• _Instructions to follow_
The entries follow. Please return all of them exactly.

(Stored records)

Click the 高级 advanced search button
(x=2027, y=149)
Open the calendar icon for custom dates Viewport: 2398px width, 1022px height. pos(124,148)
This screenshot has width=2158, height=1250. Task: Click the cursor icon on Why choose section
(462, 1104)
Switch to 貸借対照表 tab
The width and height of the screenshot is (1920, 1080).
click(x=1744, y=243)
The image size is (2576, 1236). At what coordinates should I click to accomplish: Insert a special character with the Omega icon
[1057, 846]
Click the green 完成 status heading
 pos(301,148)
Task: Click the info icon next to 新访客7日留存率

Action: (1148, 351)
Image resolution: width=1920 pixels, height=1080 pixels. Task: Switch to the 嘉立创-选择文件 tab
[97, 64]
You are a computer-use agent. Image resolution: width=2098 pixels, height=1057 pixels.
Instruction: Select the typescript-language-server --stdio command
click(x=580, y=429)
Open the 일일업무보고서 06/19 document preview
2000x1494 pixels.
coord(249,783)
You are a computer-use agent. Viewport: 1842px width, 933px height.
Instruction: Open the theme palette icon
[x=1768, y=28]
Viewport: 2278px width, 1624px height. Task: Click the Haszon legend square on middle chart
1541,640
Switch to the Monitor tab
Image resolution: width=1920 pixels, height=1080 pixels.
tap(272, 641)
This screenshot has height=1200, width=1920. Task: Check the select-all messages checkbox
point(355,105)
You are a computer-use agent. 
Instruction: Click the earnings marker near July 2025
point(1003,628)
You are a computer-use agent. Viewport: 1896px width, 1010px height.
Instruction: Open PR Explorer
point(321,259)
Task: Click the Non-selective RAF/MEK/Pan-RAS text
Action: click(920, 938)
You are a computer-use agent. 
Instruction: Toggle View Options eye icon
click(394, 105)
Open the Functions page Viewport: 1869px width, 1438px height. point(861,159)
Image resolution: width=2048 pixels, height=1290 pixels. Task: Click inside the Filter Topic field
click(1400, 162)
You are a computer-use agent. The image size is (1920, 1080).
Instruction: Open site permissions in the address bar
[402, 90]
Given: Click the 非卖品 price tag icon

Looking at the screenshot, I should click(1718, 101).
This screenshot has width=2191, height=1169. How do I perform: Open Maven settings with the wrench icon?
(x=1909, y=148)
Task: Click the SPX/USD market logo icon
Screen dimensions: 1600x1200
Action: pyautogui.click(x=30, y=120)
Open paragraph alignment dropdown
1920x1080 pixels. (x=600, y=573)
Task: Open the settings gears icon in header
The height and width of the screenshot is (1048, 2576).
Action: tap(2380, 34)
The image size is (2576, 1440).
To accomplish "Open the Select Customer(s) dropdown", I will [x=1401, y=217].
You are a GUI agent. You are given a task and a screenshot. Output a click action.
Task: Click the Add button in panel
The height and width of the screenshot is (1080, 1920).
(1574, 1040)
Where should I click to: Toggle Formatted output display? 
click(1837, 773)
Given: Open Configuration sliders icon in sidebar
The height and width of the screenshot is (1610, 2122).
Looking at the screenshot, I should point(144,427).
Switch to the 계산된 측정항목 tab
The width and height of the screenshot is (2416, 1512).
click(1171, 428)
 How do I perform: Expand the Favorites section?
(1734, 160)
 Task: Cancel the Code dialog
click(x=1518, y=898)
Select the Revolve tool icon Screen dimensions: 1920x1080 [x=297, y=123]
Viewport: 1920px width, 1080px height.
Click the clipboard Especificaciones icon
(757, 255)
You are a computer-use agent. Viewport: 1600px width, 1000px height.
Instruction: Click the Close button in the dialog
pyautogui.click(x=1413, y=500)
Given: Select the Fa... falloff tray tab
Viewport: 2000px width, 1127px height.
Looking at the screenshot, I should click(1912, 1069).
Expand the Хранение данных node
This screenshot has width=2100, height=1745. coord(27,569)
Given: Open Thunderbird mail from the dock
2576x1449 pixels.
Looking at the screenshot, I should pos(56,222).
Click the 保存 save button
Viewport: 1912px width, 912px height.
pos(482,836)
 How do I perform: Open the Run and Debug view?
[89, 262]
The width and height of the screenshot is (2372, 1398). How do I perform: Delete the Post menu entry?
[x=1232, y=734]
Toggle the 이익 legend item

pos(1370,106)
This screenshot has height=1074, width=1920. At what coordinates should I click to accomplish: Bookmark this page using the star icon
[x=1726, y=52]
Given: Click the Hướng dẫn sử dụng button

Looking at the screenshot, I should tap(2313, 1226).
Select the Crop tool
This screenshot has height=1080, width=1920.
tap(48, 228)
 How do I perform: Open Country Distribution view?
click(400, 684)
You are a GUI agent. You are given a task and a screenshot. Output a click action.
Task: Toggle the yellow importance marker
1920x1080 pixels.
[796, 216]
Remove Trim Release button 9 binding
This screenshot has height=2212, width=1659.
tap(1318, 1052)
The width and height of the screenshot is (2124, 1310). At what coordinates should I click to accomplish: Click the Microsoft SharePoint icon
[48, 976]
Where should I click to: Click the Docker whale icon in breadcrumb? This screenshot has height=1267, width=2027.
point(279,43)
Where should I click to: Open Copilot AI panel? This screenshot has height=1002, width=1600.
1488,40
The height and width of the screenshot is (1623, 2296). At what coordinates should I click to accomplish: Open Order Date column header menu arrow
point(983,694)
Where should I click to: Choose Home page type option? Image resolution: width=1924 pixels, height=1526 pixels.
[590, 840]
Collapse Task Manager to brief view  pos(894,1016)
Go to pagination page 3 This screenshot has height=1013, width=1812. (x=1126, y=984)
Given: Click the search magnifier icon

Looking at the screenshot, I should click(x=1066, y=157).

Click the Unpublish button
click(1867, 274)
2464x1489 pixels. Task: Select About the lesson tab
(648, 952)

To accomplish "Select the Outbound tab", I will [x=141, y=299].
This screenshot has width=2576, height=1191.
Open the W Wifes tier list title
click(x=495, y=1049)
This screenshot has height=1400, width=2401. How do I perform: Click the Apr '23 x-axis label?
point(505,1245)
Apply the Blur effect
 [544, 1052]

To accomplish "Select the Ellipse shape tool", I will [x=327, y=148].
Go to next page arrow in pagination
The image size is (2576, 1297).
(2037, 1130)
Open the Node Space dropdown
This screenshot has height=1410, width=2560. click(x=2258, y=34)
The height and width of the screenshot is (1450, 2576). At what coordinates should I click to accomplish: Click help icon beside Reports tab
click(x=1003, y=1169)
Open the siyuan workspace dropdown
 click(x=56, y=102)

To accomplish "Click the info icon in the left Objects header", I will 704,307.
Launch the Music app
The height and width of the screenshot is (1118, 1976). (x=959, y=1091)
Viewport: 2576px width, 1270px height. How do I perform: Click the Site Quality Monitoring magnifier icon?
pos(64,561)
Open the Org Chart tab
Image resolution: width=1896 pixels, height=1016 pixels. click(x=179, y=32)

• _Answer section_
Click the 高级 advanced search button
(x=2027, y=149)
Open the calendar icon for custom dates Viewport: 2398px width, 1022px height. pos(124,148)
This screenshot has width=2158, height=1250. Task: Click the cursor icon on Why choose section
(462, 1104)
Switch to 貸借対照表 tab
The width and height of the screenshot is (1920, 1080).
click(x=1744, y=243)
The image size is (2576, 1236). At what coordinates should I click to accomplish: Insert a special character with the Omega icon
[1057, 846]
Click the green 完成 status heading
 pos(301,148)
Task: Click the info icon next to 新访客7日留存率

Action: (1148, 351)
Image resolution: width=1920 pixels, height=1080 pixels. Task: Switch to the 嘉立创-选择文件 tab
[97, 64]
You are a computer-use agent. Image resolution: width=2098 pixels, height=1057 pixels.
Instruction: Select the typescript-language-server --stdio command
click(x=580, y=429)
Open the 일일업무보고서 06/19 document preview
2000x1494 pixels.
coord(249,783)
You are a computer-use agent. Viewport: 1842px width, 933px height.
Instruction: Open the theme palette icon
[x=1768, y=28]
Viewport: 2278px width, 1624px height. Task: Click the Haszon legend square on middle chart
1541,640
Switch to the Monitor tab
Image resolution: width=1920 pixels, height=1080 pixels.
tap(272, 641)
This screenshot has height=1200, width=1920. Task: Check the select-all messages checkbox
point(355,105)
You are a computer-use agent. 
Instruction: Click the earnings marker near July 2025
point(1003,628)
You are a computer-use agent. Viewport: 1896px width, 1010px height.
Instruction: Open PR Explorer
point(321,259)
Task: Click the Non-selective RAF/MEK/Pan-RAS text
Action: click(920, 938)
You are a computer-use agent. 
Instruction: Toggle View Options eye icon
click(394, 105)
Open the Functions page Viewport: 1869px width, 1438px height. point(861,159)
Image resolution: width=2048 pixels, height=1290 pixels. Task: Click inside the Filter Topic field
click(1400, 162)
You are a computer-use agent. The image size is (1920, 1080).
Instruction: Open site permissions in the address bar
[402, 90]
Given: Click the 非卖品 price tag icon

Looking at the screenshot, I should click(1718, 101).
This screenshot has width=2191, height=1169. How do I perform: Open Maven settings with the wrench icon?
(x=1909, y=148)
Task: Click the SPX/USD market logo icon
Screen dimensions: 1600x1200
Action: pyautogui.click(x=30, y=120)
Open paragraph alignment dropdown
1920x1080 pixels. (x=600, y=573)
Task: Open the settings gears icon in header
The height and width of the screenshot is (1048, 2576).
Action: tap(2380, 34)
The image size is (2576, 1440).
To accomplish "Open the Select Customer(s) dropdown", I will [x=1401, y=217].
You are a GUI agent. You are given a task and a screenshot. Output a click action.
Task: Click the Add button in panel
The height and width of the screenshot is (1080, 1920).
(1574, 1040)
Where should I click to: Toggle Formatted output display? 
click(1837, 773)
Given: Open Configuration sliders icon in sidebar
The height and width of the screenshot is (1610, 2122).
Looking at the screenshot, I should point(144,427).
Switch to the 계산된 측정항목 tab
The width and height of the screenshot is (2416, 1512).
click(1171, 428)
 How do I perform: Expand the Favorites section?
(1734, 160)
 Task: Cancel the Code dialog
click(x=1518, y=898)
Select the Revolve tool icon Screen dimensions: 1920x1080 [x=297, y=123]
Viewport: 1920px width, 1080px height.
Click the clipboard Especificaciones icon
(757, 255)
You are a computer-use agent. Viewport: 1600px width, 1000px height.
Instruction: Click the Close button in the dialog
pyautogui.click(x=1413, y=500)
Given: Select the Fa... falloff tray tab
Viewport: 2000px width, 1127px height.
Looking at the screenshot, I should click(1912, 1069).
Expand the Хранение данных node
This screenshot has width=2100, height=1745. coord(27,569)
Given: Open Thunderbird mail from the dock
2576x1449 pixels.
Looking at the screenshot, I should pos(56,222).
Click the 保存 save button
Viewport: 1912px width, 912px height.
pos(482,836)
 How do I perform: Open the Run and Debug view?
[89, 262]
The width and height of the screenshot is (2372, 1398). How do I perform: Delete the Post menu entry?
[x=1232, y=734]
Toggle the 이익 legend item

pos(1370,106)
This screenshot has height=1074, width=1920. At what coordinates should I click to accomplish: Bookmark this page using the star icon
[x=1726, y=52]
Given: Click the Hướng dẫn sử dụng button

Looking at the screenshot, I should tap(2313, 1226).
Select the Crop tool
This screenshot has height=1080, width=1920.
tap(48, 228)
 How do I perform: Open Country Distribution view?
click(400, 684)
You are a GUI agent. You are given a task and a screenshot. Output a click action.
Task: Toggle the yellow importance marker
1920x1080 pixels.
[796, 216]
Remove Trim Release button 9 binding
This screenshot has height=2212, width=1659.
tap(1318, 1052)
The width and height of the screenshot is (2124, 1310). At what coordinates should I click to accomplish: Click the Microsoft SharePoint icon
[48, 976]
Where should I click to: Click the Docker whale icon in breadcrumb? This screenshot has height=1267, width=2027.
point(279,43)
Where should I click to: Open Copilot AI panel? This screenshot has height=1002, width=1600.
1488,40
The height and width of the screenshot is (1623, 2296). At what coordinates should I click to accomplish: Open Order Date column header menu arrow
point(983,694)
Where should I click to: Choose Home page type option? Image resolution: width=1924 pixels, height=1526 pixels.
[590, 840]
Collapse Task Manager to brief view  pos(894,1016)
Go to pagination page 3 This screenshot has height=1013, width=1812. (x=1126, y=984)
Given: Click the search magnifier icon

Looking at the screenshot, I should click(x=1066, y=157).

Click the Unpublish button
click(1867, 274)
2464x1489 pixels. Task: Select About the lesson tab
(648, 952)

To accomplish "Select the Outbound tab", I will [x=141, y=299].
This screenshot has width=2576, height=1191.
Open the W Wifes tier list title
click(x=495, y=1049)
This screenshot has height=1400, width=2401. How do I perform: Click the Apr '23 x-axis label?
point(505,1245)
Apply the Blur effect
 [544, 1052]

To accomplish "Select the Ellipse shape tool", I will [x=327, y=148].
Go to next page arrow in pagination
The image size is (2576, 1297).
(2037, 1130)
Open the Node Space dropdown
This screenshot has height=1410, width=2560. click(x=2258, y=34)
The height and width of the screenshot is (1450, 2576). At what coordinates should I click to accomplish: Click help icon beside Reports tab
click(x=1003, y=1169)
Open the siyuan workspace dropdown
 click(x=56, y=102)

To accomplish "Click the info icon in the left Objects header", I will 704,307.
Launch the Music app
The height and width of the screenshot is (1118, 1976). (x=959, y=1091)
Viewport: 2576px width, 1270px height. How do I perform: Click the Site Quality Monitoring magnifier icon?
pos(64,561)
Open the Org Chart tab
Image resolution: width=1896 pixels, height=1016 pixels. click(x=179, y=32)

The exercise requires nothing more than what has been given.